Work item: Please copy, exactly as they appear below, the lines from the one containing "You are a computer-use agent. 1488x454" through the one containing "800x600 pixels.".

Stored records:
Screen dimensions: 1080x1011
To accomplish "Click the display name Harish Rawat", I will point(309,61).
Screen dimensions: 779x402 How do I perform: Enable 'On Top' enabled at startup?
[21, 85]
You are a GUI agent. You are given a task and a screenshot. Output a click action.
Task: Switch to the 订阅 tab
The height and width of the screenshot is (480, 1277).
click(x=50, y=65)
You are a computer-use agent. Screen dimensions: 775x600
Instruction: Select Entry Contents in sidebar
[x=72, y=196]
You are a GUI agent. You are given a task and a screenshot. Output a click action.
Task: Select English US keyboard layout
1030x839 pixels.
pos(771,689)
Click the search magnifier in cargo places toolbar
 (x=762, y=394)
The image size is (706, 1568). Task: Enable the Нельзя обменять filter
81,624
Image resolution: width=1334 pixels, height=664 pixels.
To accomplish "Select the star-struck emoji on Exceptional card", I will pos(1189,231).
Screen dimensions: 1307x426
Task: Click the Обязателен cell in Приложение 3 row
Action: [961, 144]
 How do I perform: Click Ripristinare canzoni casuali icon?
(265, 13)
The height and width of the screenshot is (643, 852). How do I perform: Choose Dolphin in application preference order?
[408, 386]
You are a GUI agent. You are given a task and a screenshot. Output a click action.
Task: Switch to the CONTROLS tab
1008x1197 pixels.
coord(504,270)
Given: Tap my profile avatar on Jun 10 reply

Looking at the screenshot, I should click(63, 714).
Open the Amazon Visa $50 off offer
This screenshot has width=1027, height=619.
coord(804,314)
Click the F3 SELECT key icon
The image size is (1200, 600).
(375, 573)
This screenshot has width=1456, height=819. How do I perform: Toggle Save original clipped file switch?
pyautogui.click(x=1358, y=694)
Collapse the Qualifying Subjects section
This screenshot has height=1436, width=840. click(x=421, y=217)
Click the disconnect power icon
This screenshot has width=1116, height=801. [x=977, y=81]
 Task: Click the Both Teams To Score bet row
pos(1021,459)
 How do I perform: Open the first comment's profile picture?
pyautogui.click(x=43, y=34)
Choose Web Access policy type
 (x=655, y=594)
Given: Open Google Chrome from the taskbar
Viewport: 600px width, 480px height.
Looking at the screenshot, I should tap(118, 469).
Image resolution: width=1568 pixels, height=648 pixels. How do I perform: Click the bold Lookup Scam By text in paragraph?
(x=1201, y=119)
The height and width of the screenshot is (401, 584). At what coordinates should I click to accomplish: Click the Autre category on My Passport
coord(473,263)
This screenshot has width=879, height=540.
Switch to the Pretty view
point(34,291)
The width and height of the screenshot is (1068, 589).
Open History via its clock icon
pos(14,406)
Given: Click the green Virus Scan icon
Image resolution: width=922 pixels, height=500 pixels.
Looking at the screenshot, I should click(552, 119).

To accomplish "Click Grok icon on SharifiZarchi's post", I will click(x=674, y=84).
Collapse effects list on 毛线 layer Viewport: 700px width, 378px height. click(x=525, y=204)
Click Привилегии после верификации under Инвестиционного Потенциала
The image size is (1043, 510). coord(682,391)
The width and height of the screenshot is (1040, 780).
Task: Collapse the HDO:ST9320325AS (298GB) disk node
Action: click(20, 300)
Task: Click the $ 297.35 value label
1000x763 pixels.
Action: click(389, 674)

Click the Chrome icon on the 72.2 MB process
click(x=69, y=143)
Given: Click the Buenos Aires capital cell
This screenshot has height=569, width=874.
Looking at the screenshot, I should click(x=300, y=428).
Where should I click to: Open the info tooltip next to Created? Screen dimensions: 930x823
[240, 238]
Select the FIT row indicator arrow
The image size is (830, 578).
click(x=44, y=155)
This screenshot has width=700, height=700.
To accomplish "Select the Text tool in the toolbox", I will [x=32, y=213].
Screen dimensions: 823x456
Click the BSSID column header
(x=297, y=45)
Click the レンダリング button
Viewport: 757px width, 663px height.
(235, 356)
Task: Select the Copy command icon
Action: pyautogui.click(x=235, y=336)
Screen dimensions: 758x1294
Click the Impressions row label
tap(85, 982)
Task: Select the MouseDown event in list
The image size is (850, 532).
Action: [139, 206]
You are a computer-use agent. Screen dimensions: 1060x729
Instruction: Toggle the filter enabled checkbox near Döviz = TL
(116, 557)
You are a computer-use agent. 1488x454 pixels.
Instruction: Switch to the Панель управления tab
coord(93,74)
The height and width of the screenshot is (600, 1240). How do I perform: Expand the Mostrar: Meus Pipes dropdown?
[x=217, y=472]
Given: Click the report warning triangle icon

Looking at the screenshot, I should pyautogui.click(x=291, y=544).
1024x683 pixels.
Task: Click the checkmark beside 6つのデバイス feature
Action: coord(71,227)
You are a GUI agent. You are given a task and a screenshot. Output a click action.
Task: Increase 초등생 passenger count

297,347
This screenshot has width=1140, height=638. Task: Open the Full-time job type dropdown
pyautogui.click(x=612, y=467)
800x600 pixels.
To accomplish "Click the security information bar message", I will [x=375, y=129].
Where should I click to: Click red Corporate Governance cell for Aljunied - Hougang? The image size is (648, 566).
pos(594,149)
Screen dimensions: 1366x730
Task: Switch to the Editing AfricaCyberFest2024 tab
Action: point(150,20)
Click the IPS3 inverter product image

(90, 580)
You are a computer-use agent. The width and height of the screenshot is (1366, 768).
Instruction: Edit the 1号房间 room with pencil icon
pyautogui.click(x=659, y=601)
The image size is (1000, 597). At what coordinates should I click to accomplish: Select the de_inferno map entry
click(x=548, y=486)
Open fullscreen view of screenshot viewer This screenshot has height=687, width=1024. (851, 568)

Result of this exercise:
You are a computer-use agent. 1488x454 pixels.
Instruction: Switch to the Панель управления tab
coord(93,74)
The height and width of the screenshot is (600, 1240). How do I perform: Expand the Mostrar: Meus Pipes dropdown?
[x=217, y=472]
Given: Click the report warning triangle icon

Looking at the screenshot, I should pyautogui.click(x=291, y=544).
1024x683 pixels.
Task: Click the checkmark beside 6つのデバイス feature
Action: coord(71,227)
You are a GUI agent. You are given a task and a screenshot. Output a click action.
Task: Increase 초등생 passenger count

297,347
This screenshot has width=1140, height=638. Task: Open the Full-time job type dropdown
pyautogui.click(x=612, y=467)
800x600 pixels.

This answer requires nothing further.